|
Boost : |
From: Jonathan Wakely (cow_at_[hidden])
Date: 2005-07-18 13:50:54
On Mon, Jul 18, 2005 at 09:48:11AM -0700, Robert Ramey wrote:
> Jonathan Wakely wrote:
> > On Mon, Jul 18, 2005 at 08:11:31AM -0700, Robert Ramey wrote:
> >
> >> Hmm, I've twiddled with the set of allowable characters from time to
> >> time on sort of an ad hoc basis. For some reason it never occured
> >> to me to actually try and find the difinitive source for this. So I
> >> suppose there are couple
> >
> > Assuming you're referring to XML, it's here:
> > http://www.w3.org/TR/REC-xml
> >
> >> of pending fine points here:
> >>
> >> a) the exact rules for what characters are legal in which part of
> >> tag names. This might not be all that obvious given that the html
> >> can be coded in wide characters then to utf-8. Also the narrow
> >> character version is coded with the current locale so that's another
> >> story.
> >
> > A character is a character, how it is encoded is irrelevent.
>
> Thanks for the link.
>
> That's not obvious to me - especially when one is using a locale specific
> character set.
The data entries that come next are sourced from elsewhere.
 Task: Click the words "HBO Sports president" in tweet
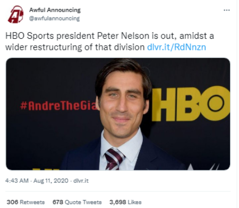click(50, 36)
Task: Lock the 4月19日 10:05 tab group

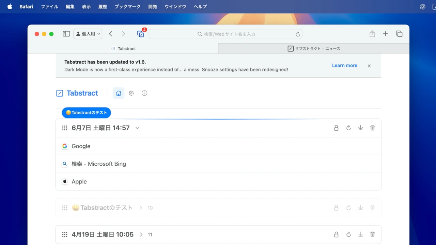Action: pyautogui.click(x=336, y=234)
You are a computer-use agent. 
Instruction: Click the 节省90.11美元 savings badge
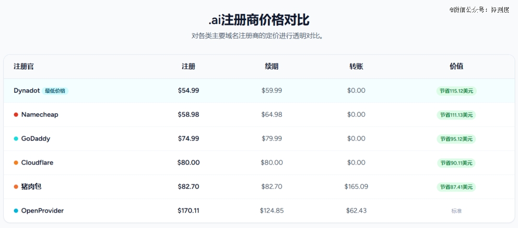click(456, 163)
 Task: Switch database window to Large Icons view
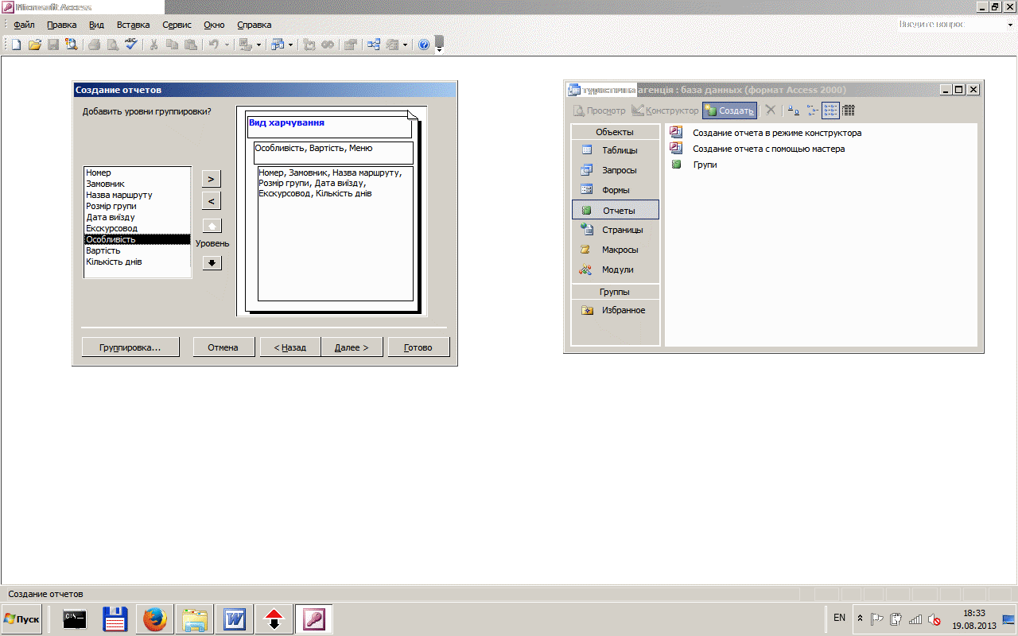pos(793,111)
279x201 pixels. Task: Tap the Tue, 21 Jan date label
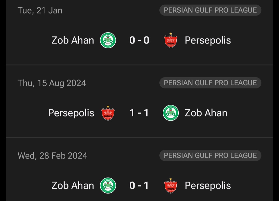[x=40, y=10]
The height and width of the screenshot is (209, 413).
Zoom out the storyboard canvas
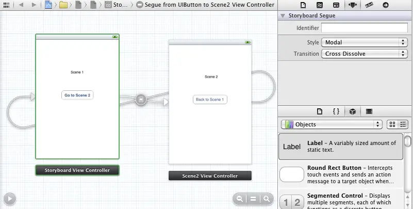coord(240,199)
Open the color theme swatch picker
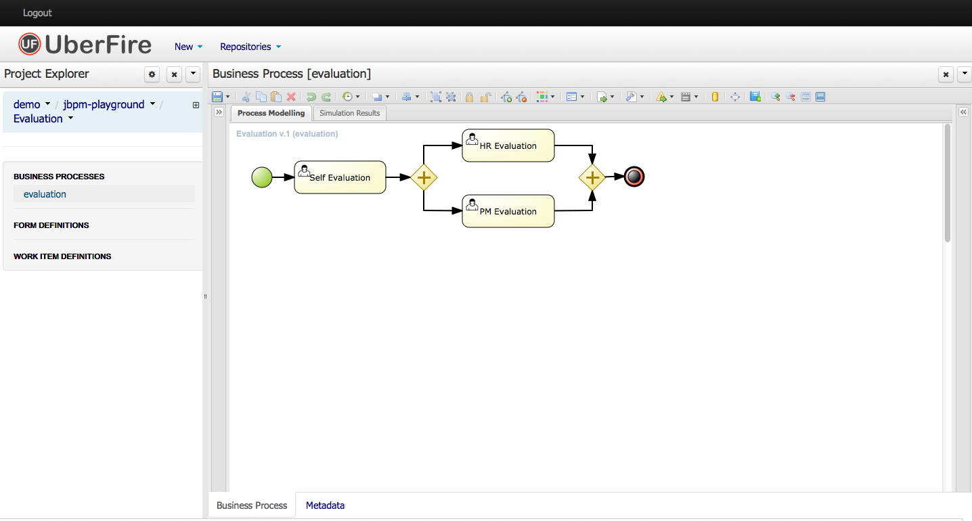972x521 pixels. pyautogui.click(x=543, y=97)
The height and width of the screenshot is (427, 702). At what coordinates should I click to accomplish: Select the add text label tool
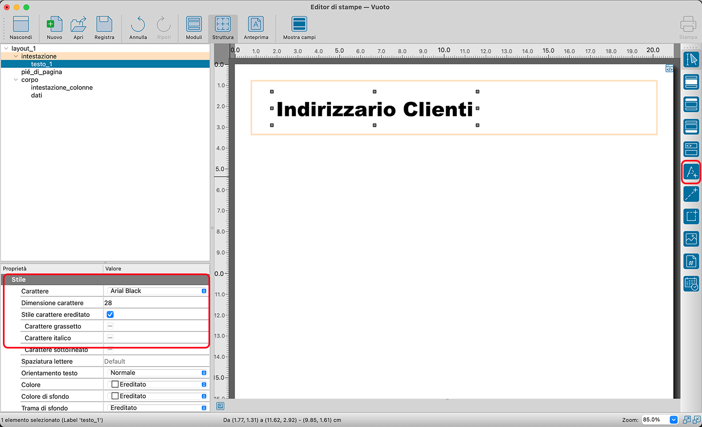(x=691, y=172)
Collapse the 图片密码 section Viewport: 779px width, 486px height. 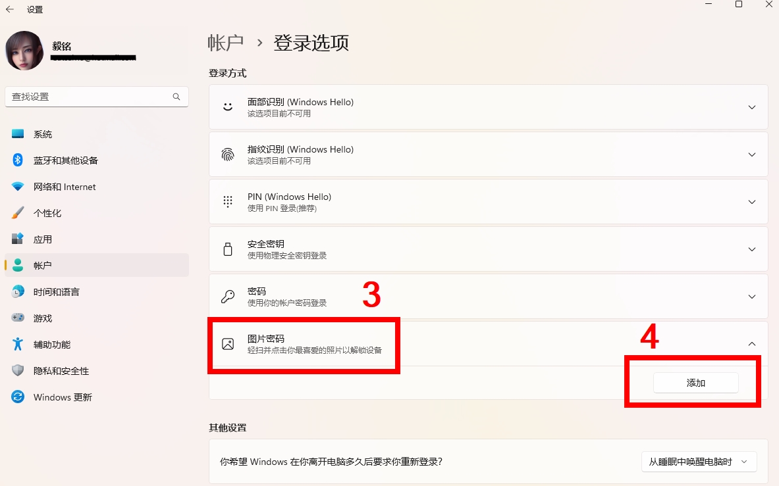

Maybe XML requires that that all characters be ucs-16 (or
> 32) or some such thing but as a practical matter lots of people are still
> using locale-specific types for strings. So its not obvious what the
> implications are of including a '\0' as part of text string in and xml
> archive. This is one of those things that seemed simple when I started but
> ran into a lot of small "gotchas' as time when on.
I agree that's a harder problem than just "can character X be used in
an element name" :-)
The '\0' character is not valid anywhere in XML, in any encoding. I
don't know the reasoning but it means you have to use some kind of
alternative representation for data that could contain NULs.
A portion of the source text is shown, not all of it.